The iPod’s success is due in large part to the clever advertising developed by Apple. The “silhouette commercials,” which depict black silhouettes of people dancing with their white iPods and earbuds, have been a staple since the player’s launch. Additionally, they gave Apple the opportunity to promote artists on downloadable on iTunes such as Eminem, The Gorillaz and U2. This smart advertising led to the distinctive white earbuds becoming a symbol of status in many countries around the world.
Even though the iPod controls 80 percent of the mp3 player market, competitors do exist. Many companies including Sony, Dell, Samsung and Rio have all tried emulations of the iPod with varying degrees of success. Microsoft recently announced its own mp3 player, Zune, in an attempt to break Apple’s stranglehold on the market, but only time will tell whether Microsoft can compete with Apple.

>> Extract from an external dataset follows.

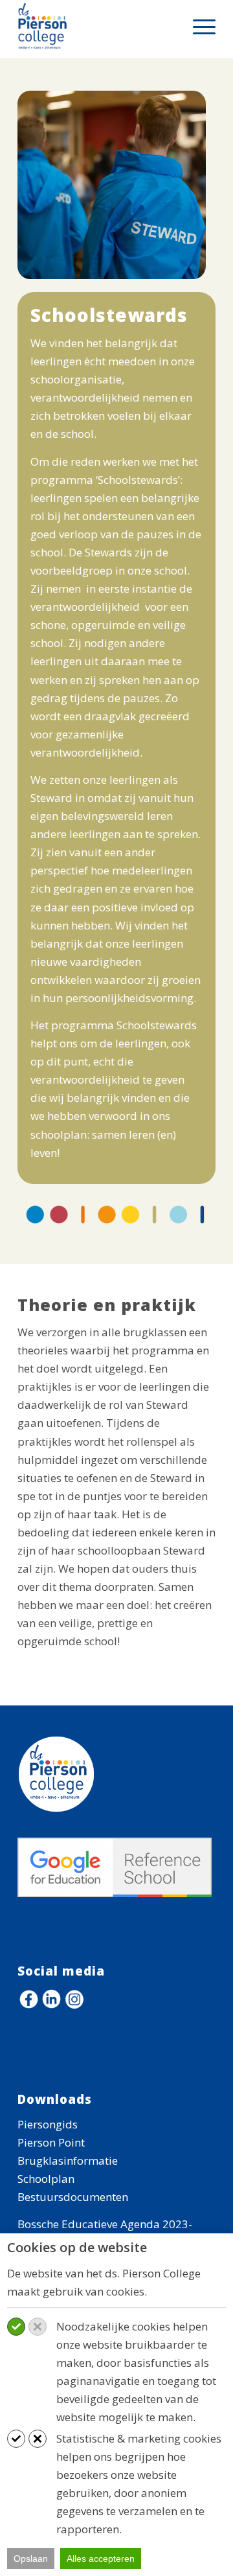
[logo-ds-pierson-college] (96, 26)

Until then, Apple stands at the forefront of the mp3 player market with its wildly popular and successful iPod. Over the course of several years, the iPod has improved a great deal and branched out into other realms with the Nano and the Shuffle. The iPod has revolutionized the way our culture entertains itself. With technology becoming more sophisticated and improving almost daily, one can only wonder what new and exciting revolutions the iPod will bring next.